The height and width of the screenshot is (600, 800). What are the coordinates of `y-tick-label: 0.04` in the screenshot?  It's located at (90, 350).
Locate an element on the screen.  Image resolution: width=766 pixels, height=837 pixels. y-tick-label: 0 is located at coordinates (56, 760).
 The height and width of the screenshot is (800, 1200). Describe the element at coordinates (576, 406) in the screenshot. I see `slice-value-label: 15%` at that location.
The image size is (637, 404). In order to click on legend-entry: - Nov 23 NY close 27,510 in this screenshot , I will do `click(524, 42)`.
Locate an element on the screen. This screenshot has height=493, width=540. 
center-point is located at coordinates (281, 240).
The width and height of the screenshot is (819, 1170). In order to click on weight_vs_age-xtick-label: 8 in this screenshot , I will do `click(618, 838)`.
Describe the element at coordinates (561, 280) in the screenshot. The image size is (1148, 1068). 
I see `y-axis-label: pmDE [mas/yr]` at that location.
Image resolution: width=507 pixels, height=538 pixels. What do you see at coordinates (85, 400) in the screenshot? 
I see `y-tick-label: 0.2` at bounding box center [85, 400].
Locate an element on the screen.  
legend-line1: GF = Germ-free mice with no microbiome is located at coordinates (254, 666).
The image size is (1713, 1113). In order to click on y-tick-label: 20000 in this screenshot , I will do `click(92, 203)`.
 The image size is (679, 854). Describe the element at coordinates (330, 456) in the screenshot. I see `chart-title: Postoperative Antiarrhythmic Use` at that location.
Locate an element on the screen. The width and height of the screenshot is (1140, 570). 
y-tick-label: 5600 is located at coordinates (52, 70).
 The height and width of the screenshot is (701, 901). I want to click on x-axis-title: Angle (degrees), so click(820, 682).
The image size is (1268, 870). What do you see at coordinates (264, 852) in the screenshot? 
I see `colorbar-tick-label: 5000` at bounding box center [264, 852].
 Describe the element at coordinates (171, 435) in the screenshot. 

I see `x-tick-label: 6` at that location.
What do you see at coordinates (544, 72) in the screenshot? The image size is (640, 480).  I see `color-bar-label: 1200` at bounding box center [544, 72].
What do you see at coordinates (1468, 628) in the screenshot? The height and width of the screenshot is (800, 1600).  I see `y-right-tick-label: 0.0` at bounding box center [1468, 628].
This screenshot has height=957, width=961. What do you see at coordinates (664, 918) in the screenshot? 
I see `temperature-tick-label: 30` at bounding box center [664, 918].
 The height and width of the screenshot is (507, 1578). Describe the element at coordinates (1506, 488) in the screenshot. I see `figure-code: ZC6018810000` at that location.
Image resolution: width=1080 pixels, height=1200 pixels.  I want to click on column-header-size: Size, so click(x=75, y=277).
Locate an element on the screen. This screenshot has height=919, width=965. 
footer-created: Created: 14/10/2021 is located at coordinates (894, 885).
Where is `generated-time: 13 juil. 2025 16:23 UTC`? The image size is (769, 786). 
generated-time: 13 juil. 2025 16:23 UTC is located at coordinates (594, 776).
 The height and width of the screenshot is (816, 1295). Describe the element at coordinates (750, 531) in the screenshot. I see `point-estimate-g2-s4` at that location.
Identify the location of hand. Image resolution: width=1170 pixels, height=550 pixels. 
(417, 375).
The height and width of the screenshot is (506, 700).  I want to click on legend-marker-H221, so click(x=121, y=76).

» **Exercise objective**: Update the records above by replacing every "Locate an element" with "Find an element", and give them again with nothing else changed.

» **Exercise answer**:
The height and width of the screenshot is (600, 800). What are the coordinates of `y-tick-label: 0.04` in the screenshot?  It's located at (90, 350).
Find an element on the screen.  Image resolution: width=766 pixels, height=837 pixels. y-tick-label: 0 is located at coordinates (56, 760).
 The height and width of the screenshot is (800, 1200). Describe the element at coordinates (576, 406) in the screenshot. I see `slice-value-label: 15%` at that location.
The image size is (637, 404). In order to click on legend-entry: - Nov 23 NY close 27,510 in this screenshot , I will do `click(524, 42)`.
Find an element on the screen. This screenshot has height=493, width=540. 
center-point is located at coordinates (281, 240).
The width and height of the screenshot is (819, 1170). In order to click on weight_vs_age-xtick-label: 8 in this screenshot , I will do `click(618, 838)`.
Describe the element at coordinates (561, 280) in the screenshot. The image size is (1148, 1068). 
I see `y-axis-label: pmDE [mas/yr]` at that location.
Image resolution: width=507 pixels, height=538 pixels. What do you see at coordinates (85, 400) in the screenshot? 
I see `y-tick-label: 0.2` at bounding box center [85, 400].
Find an element on the screen.  
legend-line1: GF = Germ-free mice with no microbiome is located at coordinates (254, 666).
The image size is (1713, 1113). In order to click on y-tick-label: 20000 in this screenshot , I will do `click(92, 203)`.
 The image size is (679, 854). Describe the element at coordinates (330, 456) in the screenshot. I see `chart-title: Postoperative Antiarrhythmic Use` at that location.
Find an element on the screen. The width and height of the screenshot is (1140, 570). 
y-tick-label: 5600 is located at coordinates (52, 70).
 The height and width of the screenshot is (701, 901). I want to click on x-axis-title: Angle (degrees), so click(820, 682).
The image size is (1268, 870). What do you see at coordinates (264, 852) in the screenshot? 
I see `colorbar-tick-label: 5000` at bounding box center [264, 852].
 Describe the element at coordinates (171, 435) in the screenshot. 

I see `x-tick-label: 6` at that location.
What do you see at coordinates (544, 72) in the screenshot? The image size is (640, 480).  I see `color-bar-label: 1200` at bounding box center [544, 72].
What do you see at coordinates (1468, 628) in the screenshot? The height and width of the screenshot is (800, 1600).  I see `y-right-tick-label: 0.0` at bounding box center [1468, 628].
This screenshot has height=957, width=961. What do you see at coordinates (664, 918) in the screenshot? 
I see `temperature-tick-label: 30` at bounding box center [664, 918].
 The height and width of the screenshot is (507, 1578). Describe the element at coordinates (1506, 488) in the screenshot. I see `figure-code: ZC6018810000` at that location.
Image resolution: width=1080 pixels, height=1200 pixels.  I want to click on column-header-size: Size, so click(x=75, y=277).
Find an element on the screen. This screenshot has height=919, width=965. 
footer-created: Created: 14/10/2021 is located at coordinates (894, 885).
Where is `generated-time: 13 juil. 2025 16:23 UTC`? The image size is (769, 786). 
generated-time: 13 juil. 2025 16:23 UTC is located at coordinates (594, 776).
 The height and width of the screenshot is (816, 1295). Describe the element at coordinates (750, 531) in the screenshot. I see `point-estimate-g2-s4` at that location.
Identify the location of hand. Image resolution: width=1170 pixels, height=550 pixels. 
(417, 375).
The height and width of the screenshot is (506, 700).  I want to click on legend-marker-H221, so click(x=121, y=76).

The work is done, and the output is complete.